→ **Given problem A**
List the people other than Bridges whom the album article below names as taking part in his 1970s jam sessions.

→ **Excerpt provided**
★ ★ ★ ★ ★ ★ ★

Studio album by Jeff Bridges
- Released: April 12, 2025
- Label: Light in the Attic Records
- Producers: Jeff Bridges, Ken Lauber

Jeff Bridges chronology
| Sleeping Tapes (2015) | Slow Magic: 1977-1978 (2025) |  |

= Slow Magic: 1977-1978 =

Slow Magic: 1977-1978 is an album by American actor and singer-songwriter Jeff Bridges. Previously unreleased, the album was recorded in the late 1970s.

Professional ratings
Review scores
| Source | Rating |
| Far Out Magazine | 4.5/5 |

==Background==

In the 1970s, Bridges would host jam sessions with old high school friends including Stan Ayeroff and David Greenwalt, bassist Matthew Bright, and drummer Steve Baim.

There were rules to the jam, the main one being that no songs were allowed. Even songs that we were writing weren't allowed. It was just a free-form jam, playing instruments that you don't know how to play - a saxophone, just hanging from the rafters by a piano string - and anybody could go just, (vocalizing), you know, wail on it.

Over time, songs were written and eventually they decided to record a few on a TEAC four track recorder. The session included new personnel including Burgess Meredith and members of Oingo Boingo. The tape was later forgotten and decades later Bridges rediscovered the tape and began working on preparing it for release with the assistance of friend Keefus Ciancia and Matt Sullivan of Light in the Attic Records. The album was mastered by John Baldwin. In April 2025, Light in the Attic Records released the album.

★ ★ ★ ★ ★ ★ ★

→ **Given problem B**
In the stored data entries, update the lines from the one containing "You are a computer-use agent. Screen" up to and including the last entry, changing "Instruction" to "Task" and keeping everything else as is. Leave the pictures out of your answer.

Stored data
★ ★ ★ ★ ★ ★ ★

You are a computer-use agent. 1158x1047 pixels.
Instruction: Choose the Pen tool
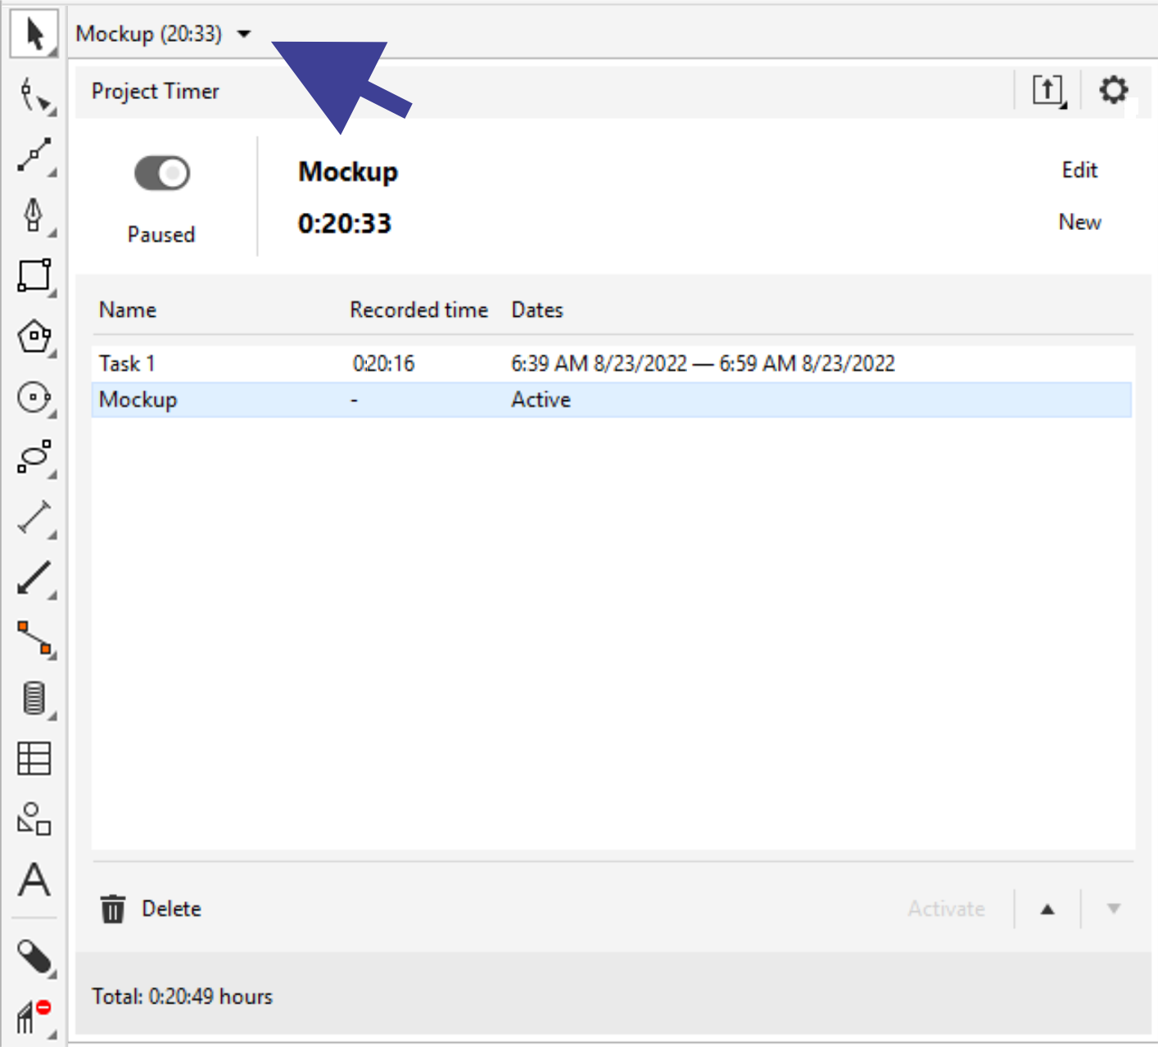click(x=34, y=215)
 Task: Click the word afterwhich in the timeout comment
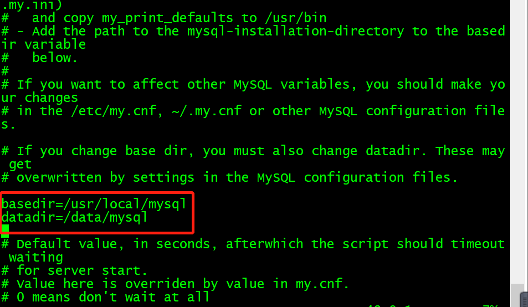click(264, 244)
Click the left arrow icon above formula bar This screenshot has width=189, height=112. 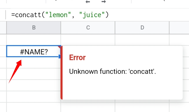point(88,2)
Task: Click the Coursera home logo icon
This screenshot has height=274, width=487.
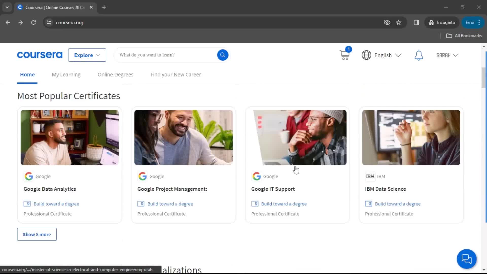Action: pyautogui.click(x=40, y=55)
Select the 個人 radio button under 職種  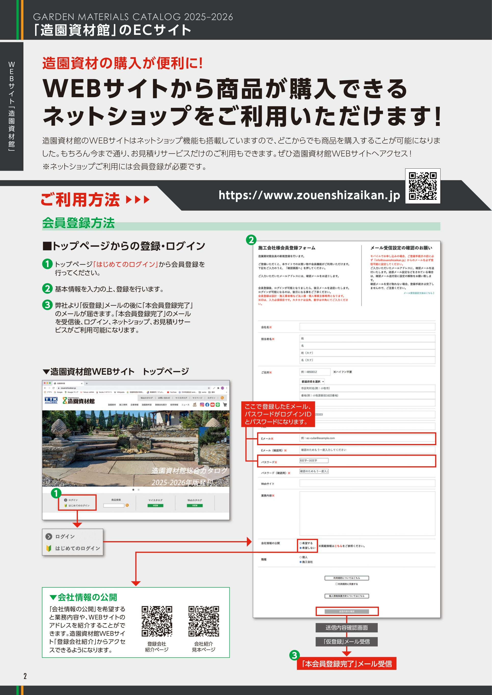(x=300, y=557)
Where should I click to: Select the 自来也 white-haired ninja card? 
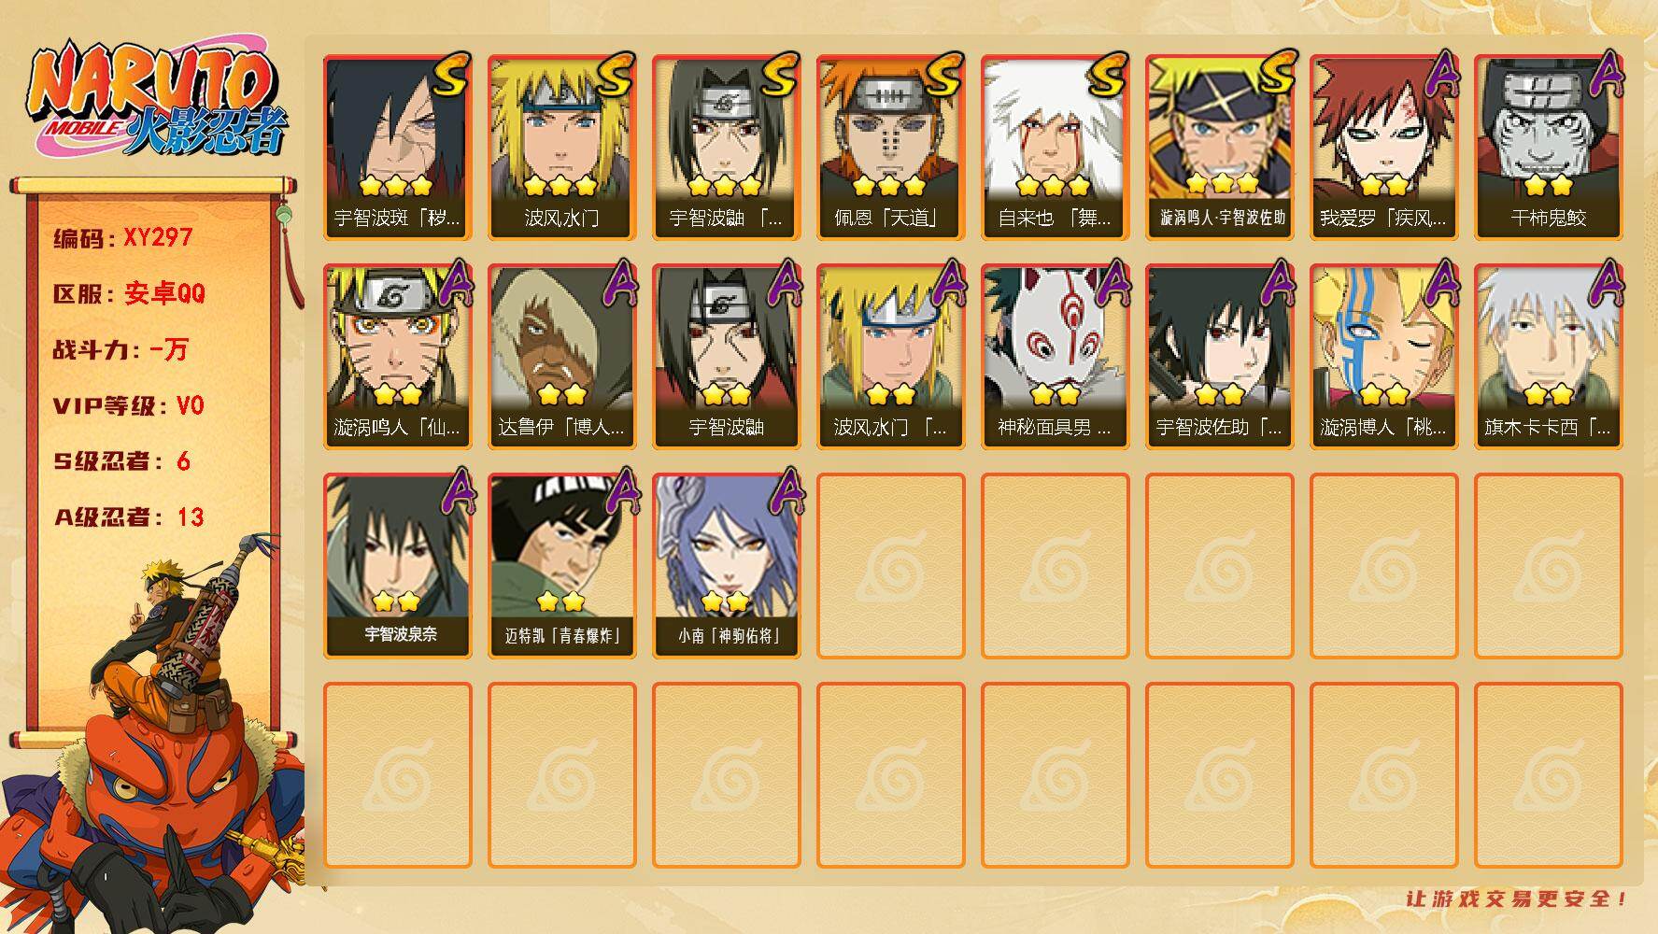tap(1055, 148)
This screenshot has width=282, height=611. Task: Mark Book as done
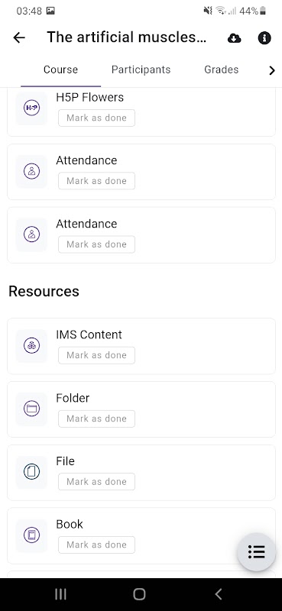pos(97,545)
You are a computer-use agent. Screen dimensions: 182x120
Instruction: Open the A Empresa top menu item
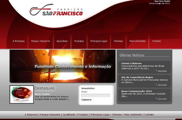(x=19, y=41)
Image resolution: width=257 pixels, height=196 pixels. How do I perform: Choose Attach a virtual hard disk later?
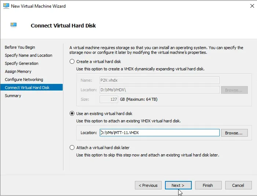click(72, 148)
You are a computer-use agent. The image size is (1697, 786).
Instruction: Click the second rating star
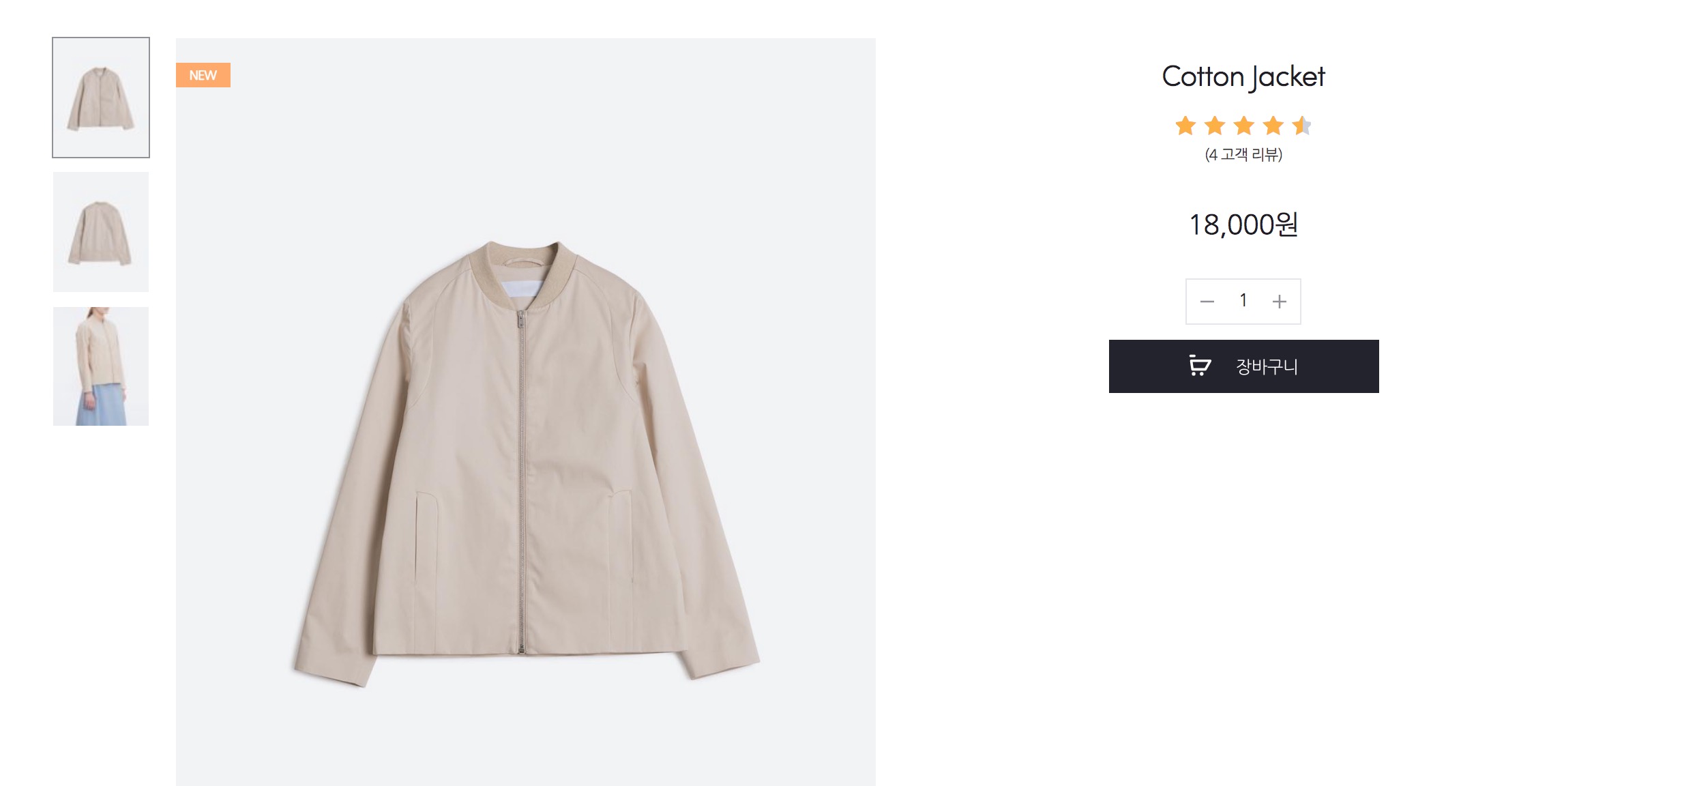point(1215,126)

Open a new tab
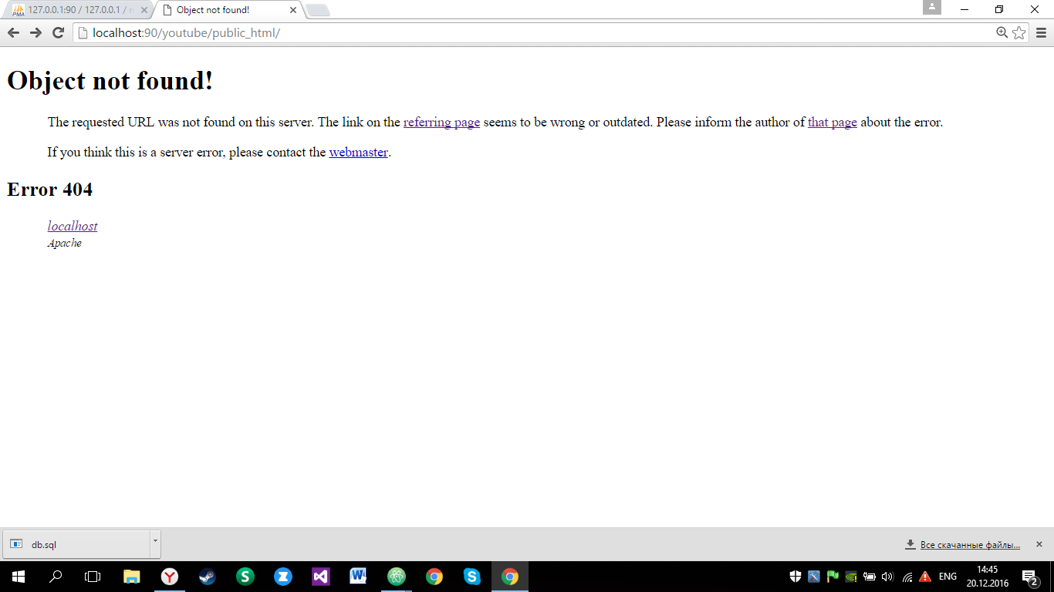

★ ★ ★ ★ ★ ★ ★

→ **Result A**
Stan Ayeroff, David Greenwalt, Matthew Bright, Steve Baim

→ **Result B**
You are a computer-use agent. Screen dimensions: 182x120
Task: Open the A Empresa top menu item
(x=19, y=41)
Image resolution: width=257 pixels, height=196 pixels. How do I perform: Choose Attach a virtual hard disk later?
click(72, 148)
You are a computer-use agent. The image size is (1697, 786).
Task: Click the second rating star
point(1215,126)

Open a new tab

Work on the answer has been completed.